** Text segment **
=-=-=
Function: semidef - test for positive and negative definite and semidefinite matrices and Matrices

Calling sequence:

semidef(A,t);

Parameters:

A - a square matrix or Matrix

t - one of the four names positive_def , negative_def , positive_semidef and negative_semidef .

Description:

Examples:

A 3 x 3 matrix that definite and IsDefinite incorrectly identify as positive semidefinite:

> A:= matrix([[2,0,3],[0,0,0],[3,0,1]]);
LinearAlgebra:-IsDefinite(Matrix(A),
query=positive_semidef);
semidef(A,positive_semidef);
"Eigenvalues are",evalf(Eigenvals(A));

Another 3 x 3 example which IsDefinite incorrectly identifies as positive semidefinite.
=-=-=
** Dataset entries **
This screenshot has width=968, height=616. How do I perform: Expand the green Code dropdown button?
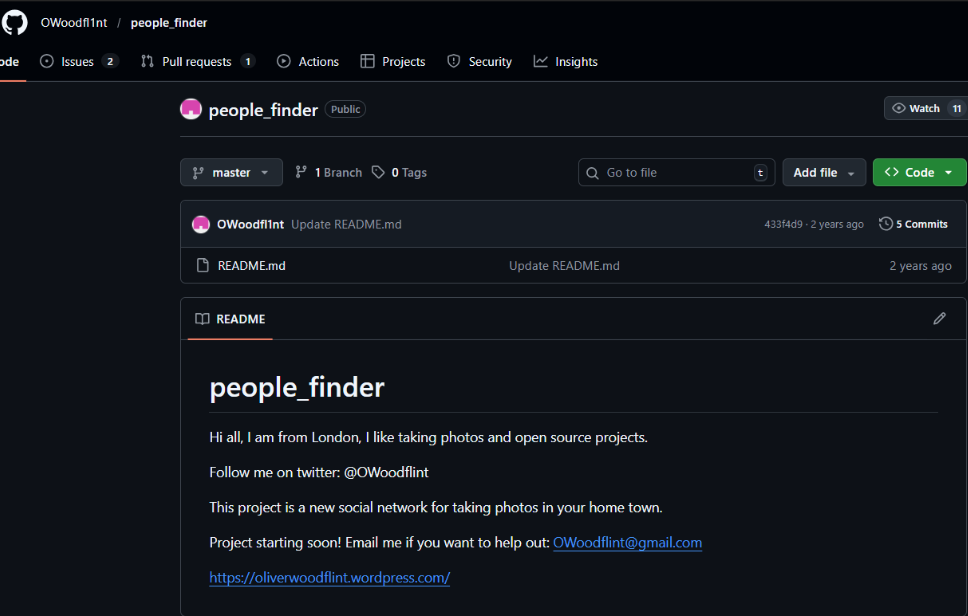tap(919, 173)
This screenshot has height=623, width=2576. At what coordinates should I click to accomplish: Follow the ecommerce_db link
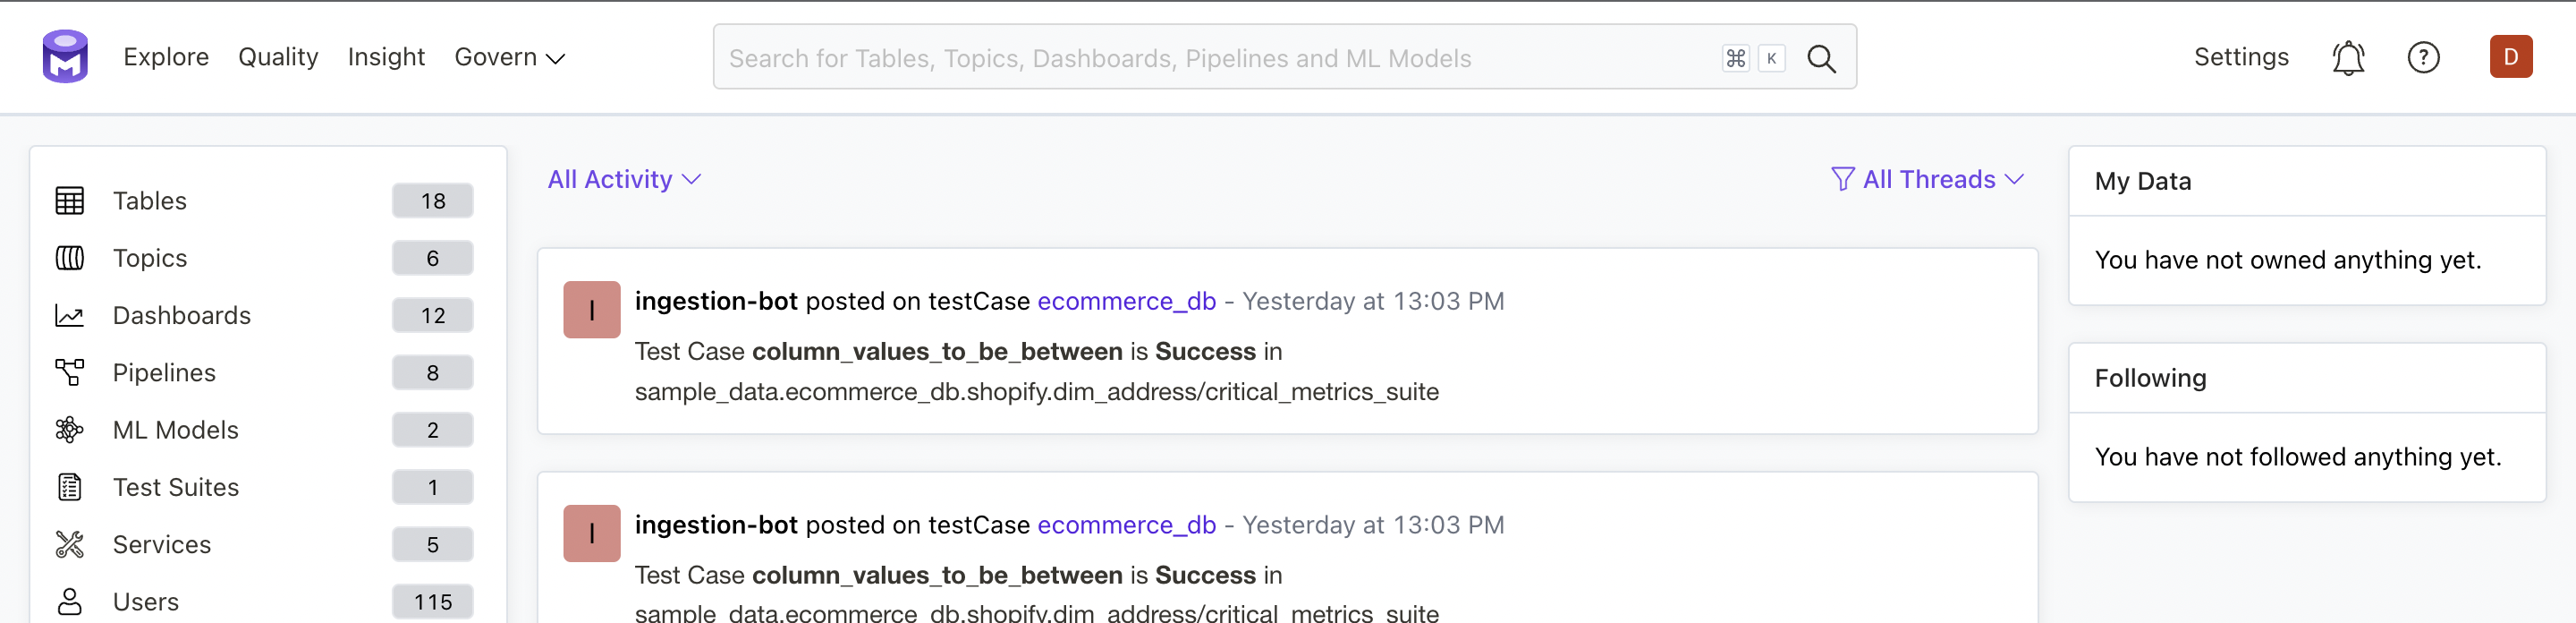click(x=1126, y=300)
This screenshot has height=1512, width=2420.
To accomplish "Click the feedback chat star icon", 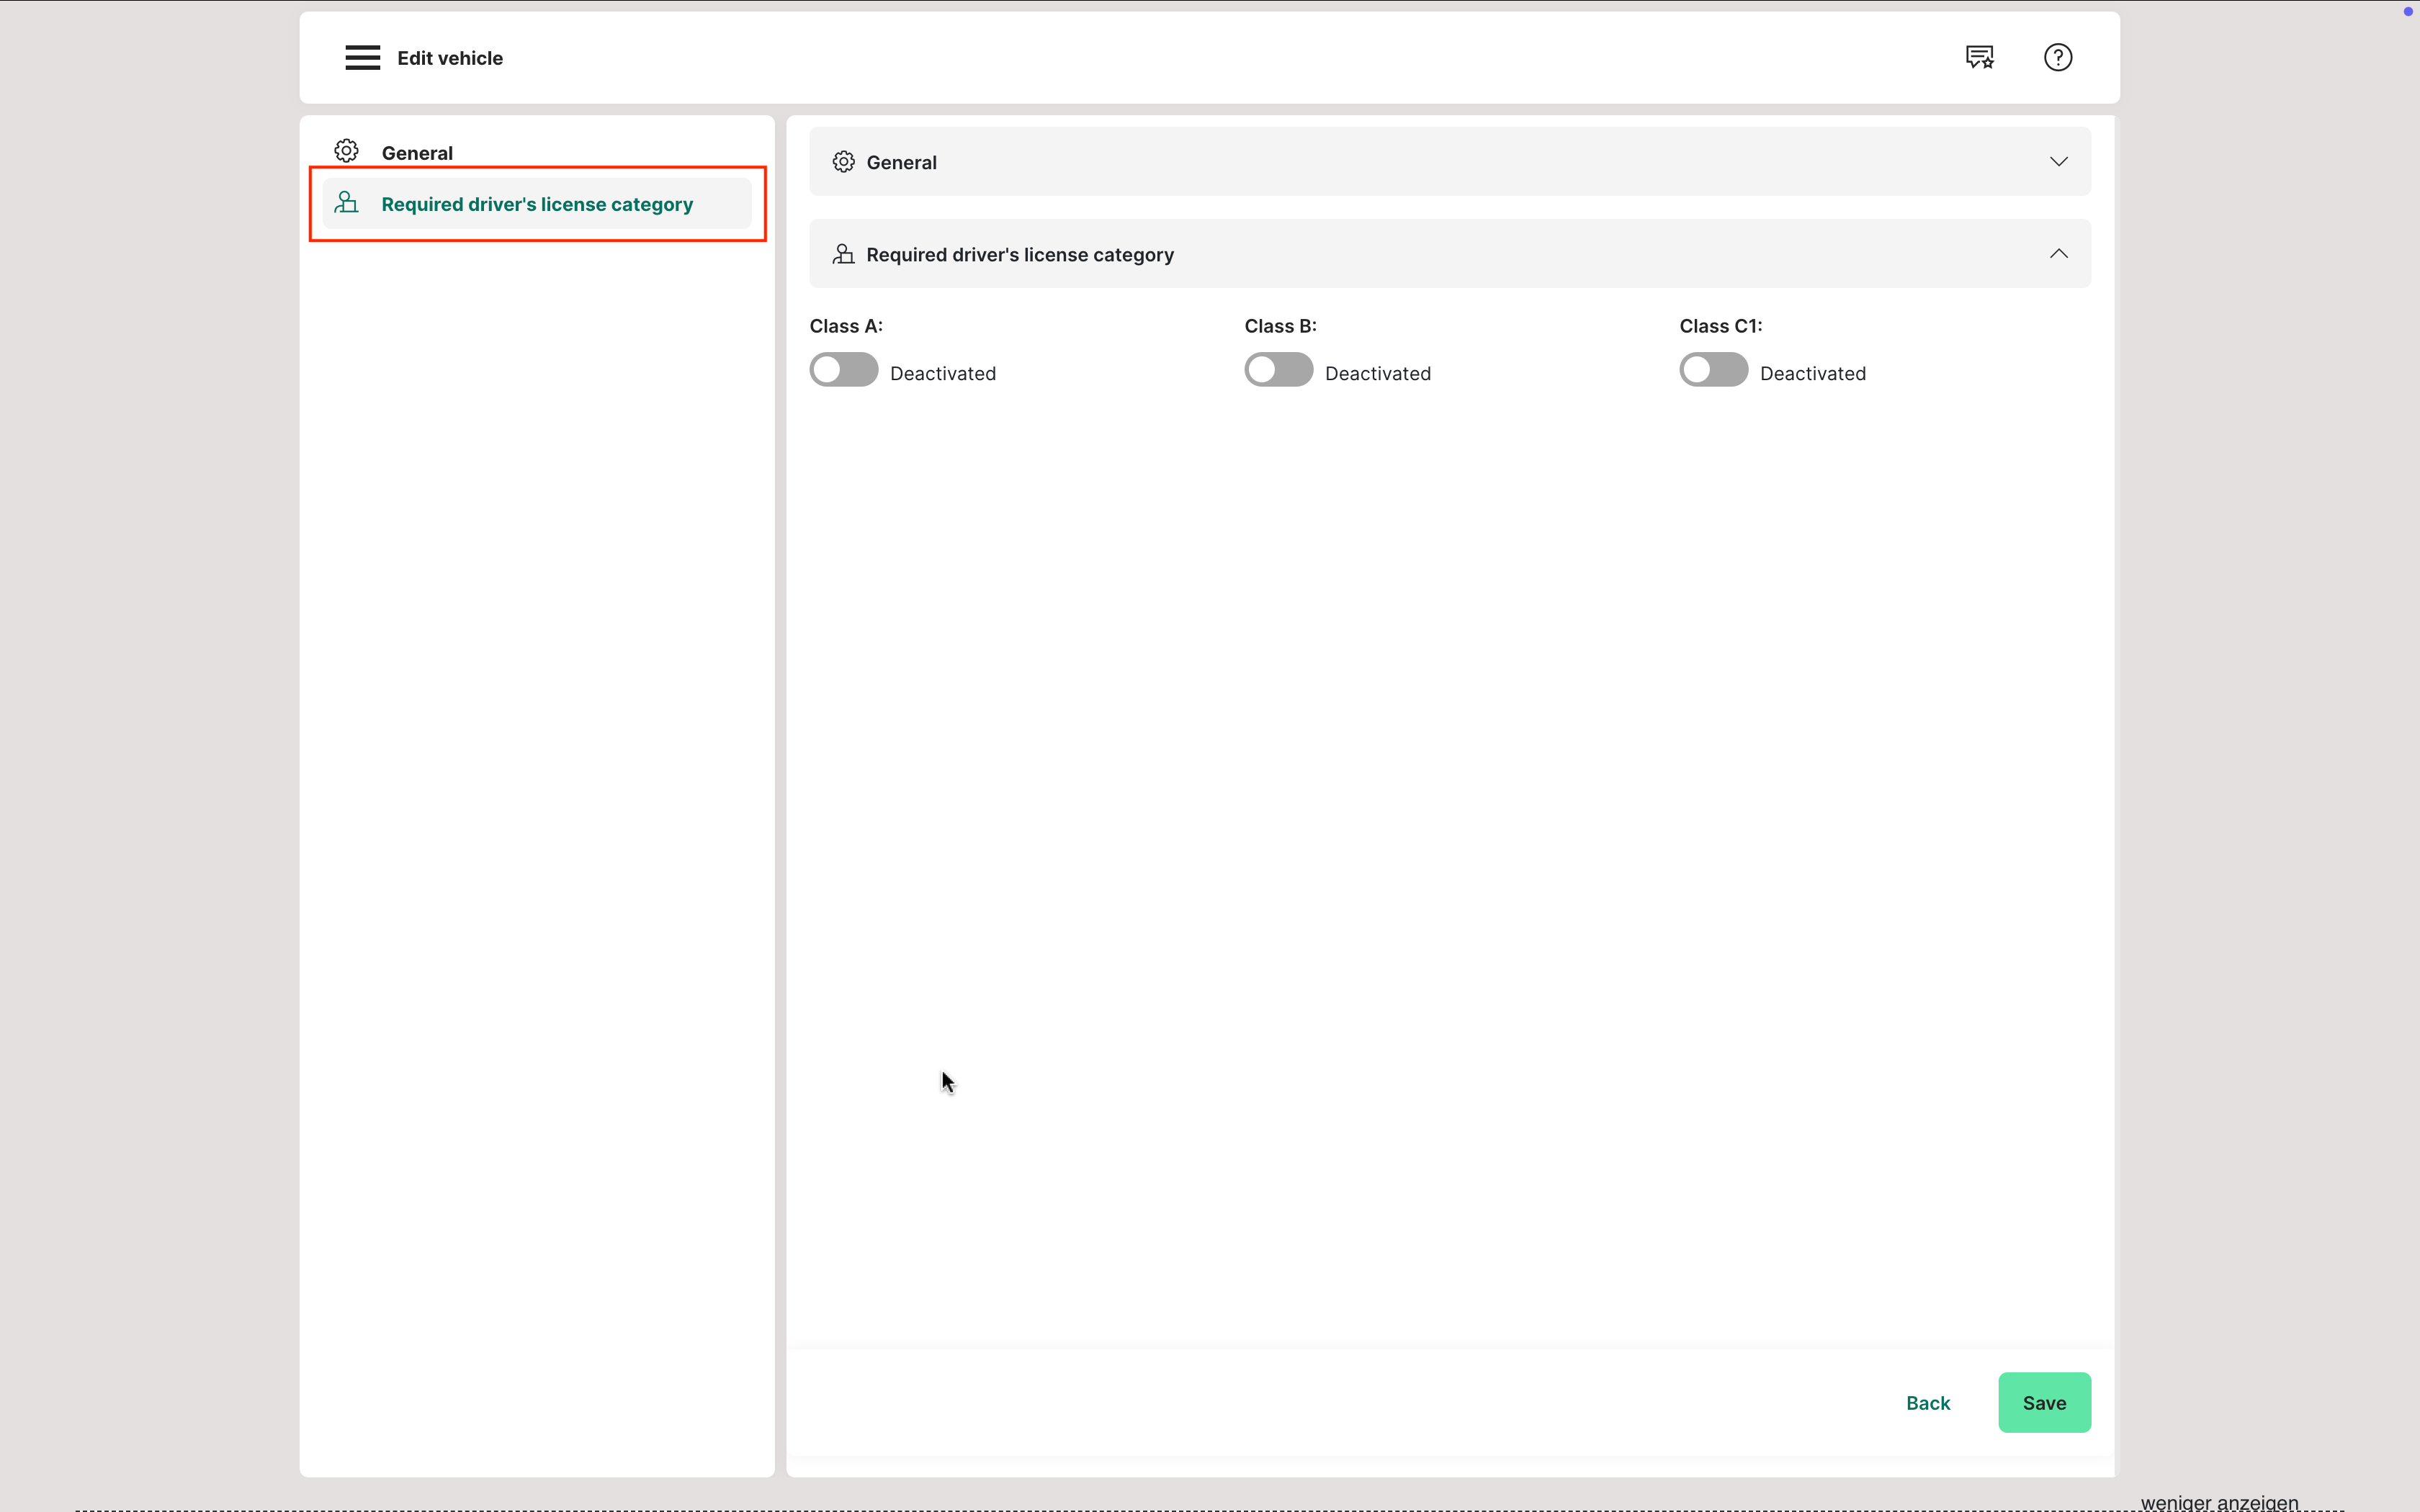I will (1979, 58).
=-=-=
** Exercise instructions **
The help page for semidef allows several names as the parameter t. List all of them.

** Response to the exercise **
positive_def, negative_def, positive_semidef, negative_semidef